Artist Evan Wondolowski uses thousands of paper strips from shredded U.S. Federal Reserve Notes to create these amazingly detailed portraits of celebrities and politicians. Evan says that he starts with an underdrawing of the portrait on newsprint and then glues each shred of currency piece by piece before finishing up with a little vine charcoal to increase contrast. Each portrait can take up to a month or more. Keep an eye on his website for new works in the future.

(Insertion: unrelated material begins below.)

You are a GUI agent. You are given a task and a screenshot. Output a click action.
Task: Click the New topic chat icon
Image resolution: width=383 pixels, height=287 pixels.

While primarily working as a landscape painter and art teacher, UK artist Jamie Poole was struck with the idea of deconstructing printed poems into individual words and using the text to create large scale portraits. The final pieces are quite large measuring several feet tall, allowing for excruciating detail in both line and shadow, as well as creating an intriguing hybrid of portraiture, typography, and collage. You can see more images of Jamie’s work on his blog


So today I had an eye appointment, then a bocce game where one of the opposite team members insisted on measuring every friggin ball even when we conceded that they had the point!  Geesh.  Then to the FedEx shop to mail a box out a little late, then to the studio.
Better luck today with my messes at the studio, but I am still sort of floundering around without a major project- you know the kind- they wake me up at 2 AM and I lie there forming Great Plans.I sanded down the replacement box again and gave it a wash of white and it almost looks like the original.  In ripping the little items out of the old box some parts became loose or fell off so I glued it together again  and left it with weights and clamps to do it's thing.  And then I will be back where I started almost a year ago.  Since this piece has already been in a couple of magazines it was wasted time.                  
But maybe it will lead to something else as I fiddle wit the other two boxes I found!  One of them exactly fits my Sandy and the Seven Dwarfs photographs that I never really was able to show.  Tomorrow's project.
And I promise pictures.

No these aren’t haystacks stuck in a phone pole. Visit the Kalahari Desert in the south of Africa and you’re bound to run into a peculiar animal called the Sociable Weaver Bird. The birds are called “social” not just because they live in organized colonies, but because they build massive homes out of sticks, grass and cotton that are home to several other kinds birds. That’s right, the nests are so large that birds of other species are welcome to setup shop, not the least of which is the South African pygmy falcon which lives exclusively inside the social weaver’s nests that often accomodate over 100 birds at at time.


Bush Art as a gif

1 comment :

Mandi said...

I love the doodler! Thanks for posting the video. I heard about it on NPR yesterday and forgot to go look for it.